Building on Drillinginfo posts about Enhanced Oil Recovery (EOR) earlier this year in these times of low commodity prices, I wanted to touch on the subject of EOR affordability and access for the operators who manage the hundreds of thousands of underappreciated stripper wells across the US.
The National Stripper Well Association (NWSA) states that there are an estimated 771,000 marginal wells in production. Combined they make up 11.3% of the US oil production and 8.3% of the US gas production. These wells are described as marginal because they are marginally economic to produce. The NWSA website states that in that last 10 years, over 131,000 of these oil wells and 48,000 gas wells have been plugged and abandoned. Many of these wells are plugged without ever having undergone waterfloods or tertiary production so they are being abandoned with a significant % of the original oil still in place.
With the recent drastic reduction in oil prices, some operators of these marginal wells are laying off, cutting back and shutting in wells in an attempt to just break even, while others are doing the bare minimum to maintain mineral rights. Few of them are focused on technologies which can economically extend the lives of their fields because to date, the cost of stepping up to field-wide water, CO2 or nitrogen floods is too cost prohibitive. Other than periodic mini-fracs, hot oiling or paraffin treatments, not much is done to these wells to increase production rates. The day-to-day focus is on reducing repair and maintenance expenses.
The Three P’s
When you look at shallow stripper wells, what is holding them back from continued profitability is primarily what I call the three P’s – Pressure, Permeability, and Paraffin. As these fields are produced, the wells undergo severe pressure depletion and a corresponding reduction in production rates. With the amount of thermal energy entering the wellbore drops with production rates. Wells get to the point where oil crosses its cloud point threshold and paraffin crystals start to precipitate when the oil moves from the pore space to the open wellbore. If a well’s flow rate is high enough, the continued thermal mass of the oil entering the wellbore can keep the paraffin in solution so that the buildup on the wellbore walls is minimal. As flow rates decrease, the paraffin will create thick deposits in the wellbore which further inhibits the flow of oil. Figure 1 below illustrates how thick some of the paraffin deposits can be.

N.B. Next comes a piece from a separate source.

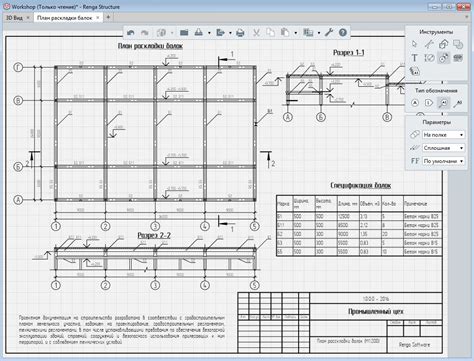Choose the circled axis marker type
The width and height of the screenshot is (474, 361).
415,103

What can operators do to try to mitigate the paraffin and pressure issues? Many of them resort to mini-fracs which temporarily exposes virgin rock and increases the effective permeability of the surrounding rock. These mini-fracs enhance production rates for a time, but eventually, the frac’d intervals fill with paraffin and actually become flow barriers. Operators will also resort to pouring barrels of harsh, paraffin solvents downhole like xylene, mineral spirits. Some will try paraffin-eating bacteria into their wellbores in an effort to clean them up. The problem with these liquid treatments is that either the liquid drops to the bottom of the well and only treats the bottom-most zone or you have to use enough treatment liquid to create a column of fluid which covers the entire productive interval. The result is either a treatment that is ineffective or cost prohibitive. Hot oiling is another technique that is used to clean these wells but it again doesn’t address the root of the problem which is that the oil is crossing the pressure and temperature threshold required to keep it above its cloud point. What permeability that you have in these wells is of little benefit if the near wellbore is coated with a thick layer of wax with little pressure behind it to push the oil into the wellbore for collection.